[INPUT MATERIAL — start]
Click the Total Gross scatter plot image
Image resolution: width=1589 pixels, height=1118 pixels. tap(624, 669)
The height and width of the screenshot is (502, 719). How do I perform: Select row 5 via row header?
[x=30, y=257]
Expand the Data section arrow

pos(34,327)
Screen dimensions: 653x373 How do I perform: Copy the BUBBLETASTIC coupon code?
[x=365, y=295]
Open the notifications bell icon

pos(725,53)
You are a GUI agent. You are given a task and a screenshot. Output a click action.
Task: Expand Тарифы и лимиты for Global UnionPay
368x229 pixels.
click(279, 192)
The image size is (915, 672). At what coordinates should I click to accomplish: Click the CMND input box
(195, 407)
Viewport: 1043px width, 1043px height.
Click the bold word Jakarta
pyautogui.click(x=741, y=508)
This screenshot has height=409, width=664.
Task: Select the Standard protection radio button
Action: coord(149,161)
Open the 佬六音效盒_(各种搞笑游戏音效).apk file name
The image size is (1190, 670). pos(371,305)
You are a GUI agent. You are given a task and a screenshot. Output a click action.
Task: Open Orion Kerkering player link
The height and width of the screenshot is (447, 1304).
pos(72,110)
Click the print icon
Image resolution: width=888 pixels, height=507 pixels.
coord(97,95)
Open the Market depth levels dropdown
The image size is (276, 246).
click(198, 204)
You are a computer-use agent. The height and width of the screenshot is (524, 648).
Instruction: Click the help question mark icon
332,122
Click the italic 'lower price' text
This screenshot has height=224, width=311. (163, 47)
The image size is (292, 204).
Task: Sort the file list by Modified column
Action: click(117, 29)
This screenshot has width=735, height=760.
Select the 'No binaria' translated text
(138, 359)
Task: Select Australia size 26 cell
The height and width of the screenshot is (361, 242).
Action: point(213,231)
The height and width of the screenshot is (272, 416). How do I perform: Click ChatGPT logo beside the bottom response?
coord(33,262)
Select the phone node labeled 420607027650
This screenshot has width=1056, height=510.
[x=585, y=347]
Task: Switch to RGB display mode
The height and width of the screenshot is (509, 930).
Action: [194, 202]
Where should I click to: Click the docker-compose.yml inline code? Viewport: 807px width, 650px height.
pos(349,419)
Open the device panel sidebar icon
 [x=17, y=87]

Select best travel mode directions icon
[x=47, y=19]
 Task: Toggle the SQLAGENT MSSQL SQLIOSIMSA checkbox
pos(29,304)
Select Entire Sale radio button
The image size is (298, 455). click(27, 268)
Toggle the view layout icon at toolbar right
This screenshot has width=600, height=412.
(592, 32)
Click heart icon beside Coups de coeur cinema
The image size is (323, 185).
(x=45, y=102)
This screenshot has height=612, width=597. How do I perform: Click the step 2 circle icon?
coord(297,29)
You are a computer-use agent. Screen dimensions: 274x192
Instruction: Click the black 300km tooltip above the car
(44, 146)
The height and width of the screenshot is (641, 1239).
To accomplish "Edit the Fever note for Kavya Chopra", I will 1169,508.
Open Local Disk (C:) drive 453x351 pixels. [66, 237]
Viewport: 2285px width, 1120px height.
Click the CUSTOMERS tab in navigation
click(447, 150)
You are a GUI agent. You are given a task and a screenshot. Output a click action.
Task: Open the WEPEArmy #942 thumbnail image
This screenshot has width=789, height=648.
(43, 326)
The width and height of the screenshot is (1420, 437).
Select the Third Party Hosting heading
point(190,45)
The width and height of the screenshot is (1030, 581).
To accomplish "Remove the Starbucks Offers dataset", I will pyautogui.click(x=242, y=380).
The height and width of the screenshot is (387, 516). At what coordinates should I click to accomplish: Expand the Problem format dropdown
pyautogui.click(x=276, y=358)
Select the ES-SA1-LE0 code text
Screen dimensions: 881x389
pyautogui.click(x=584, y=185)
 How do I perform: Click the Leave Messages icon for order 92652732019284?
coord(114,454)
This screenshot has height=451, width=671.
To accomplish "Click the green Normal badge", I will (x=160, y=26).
[INPUT MATERIAL — finish]
• [PROBLEM REQUIREMENTS]
Set down the records again verbatim, so that each word stays as it is.

• [FINAL ANSWER]
Click the Total Gross scatter plot image
Image resolution: width=1589 pixels, height=1118 pixels. tap(624, 669)
The height and width of the screenshot is (502, 719). How do I perform: Select row 5 via row header?
[x=30, y=257]
Expand the Data section arrow

pos(34,327)
Screen dimensions: 653x373 How do I perform: Copy the BUBBLETASTIC coupon code?
[x=365, y=295]
Open the notifications bell icon

pos(725,53)
You are a GUI agent. You are given a task and a screenshot. Output a click action.
Task: Expand Тарифы и лимиты for Global UnionPay
368x229 pixels.
click(279, 192)
The image size is (915, 672). At what coordinates should I click to accomplish: Click the CMND input box
(195, 407)
Viewport: 1043px width, 1043px height.
Click the bold word Jakarta
pyautogui.click(x=741, y=508)
This screenshot has height=409, width=664.
Task: Select the Standard protection radio button
Action: coord(149,161)
Open the 佬六音效盒_(各种搞笑游戏音效).apk file name
The image size is (1190, 670). pos(371,305)
You are a GUI agent. You are given a task and a screenshot. Output a click action.
Task: Open Orion Kerkering player link
The height and width of the screenshot is (447, 1304).
pos(72,110)
Click the print icon
Image resolution: width=888 pixels, height=507 pixels.
coord(97,95)
Open the Market depth levels dropdown
The image size is (276, 246).
click(198, 204)
You are a computer-use agent. The height and width of the screenshot is (524, 648).
Instruction: Click the help question mark icon
332,122
Click the italic 'lower price' text
This screenshot has height=224, width=311. (163, 47)
The image size is (292, 204).
Task: Sort the file list by Modified column
Action: click(117, 29)
This screenshot has width=735, height=760.
Select the 'No binaria' translated text
(138, 359)
Task: Select Australia size 26 cell
The height and width of the screenshot is (361, 242).
Action: point(213,231)
The height and width of the screenshot is (272, 416). How do I perform: Click ChatGPT logo beside the bottom response?
coord(33,262)
Select the phone node labeled 420607027650
This screenshot has width=1056, height=510.
[x=585, y=347]
Task: Switch to RGB display mode
The height and width of the screenshot is (509, 930).
Action: [194, 202]
Where should I click to: Click the docker-compose.yml inline code? Viewport: 807px width, 650px height.
pos(349,419)
Open the device panel sidebar icon
 [x=17, y=87]

Select best travel mode directions icon
[x=47, y=19]
 Task: Toggle the SQLAGENT MSSQL SQLIOSIMSA checkbox
pos(29,304)
Select Entire Sale radio button
The image size is (298, 455). click(27, 268)
Toggle the view layout icon at toolbar right
This screenshot has width=600, height=412.
(592, 32)
Click heart icon beside Coups de coeur cinema
The image size is (323, 185).
(x=45, y=102)
This screenshot has height=612, width=597. How do I perform: Click the step 2 circle icon?
coord(297,29)
You are a computer-use agent. Screen dimensions: 274x192
Instruction: Click the black 300km tooltip above the car
(44, 146)
The height and width of the screenshot is (641, 1239).
To accomplish "Edit the Fever note for Kavya Chopra", I will 1169,508.
Open Local Disk (C:) drive 453x351 pixels. [66, 237]
Viewport: 2285px width, 1120px height.
Click the CUSTOMERS tab in navigation
click(447, 150)
You are a GUI agent. You are given a task and a screenshot. Output a click action.
Task: Open the WEPEArmy #942 thumbnail image
This screenshot has width=789, height=648.
(43, 326)
The width and height of the screenshot is (1420, 437).
Select the Third Party Hosting heading
point(190,45)
The width and height of the screenshot is (1030, 581).
To accomplish "Remove the Starbucks Offers dataset", I will pyautogui.click(x=242, y=380).
The height and width of the screenshot is (387, 516). At what coordinates should I click to accomplish: Expand the Problem format dropdown
pyautogui.click(x=276, y=358)
Select the ES-SA1-LE0 code text
Screen dimensions: 881x389
pyautogui.click(x=584, y=185)
 How do I perform: Click the Leave Messages icon for order 92652732019284?
coord(114,454)
This screenshot has height=451, width=671.
To accomplish "Click the green Normal badge", I will (x=160, y=26).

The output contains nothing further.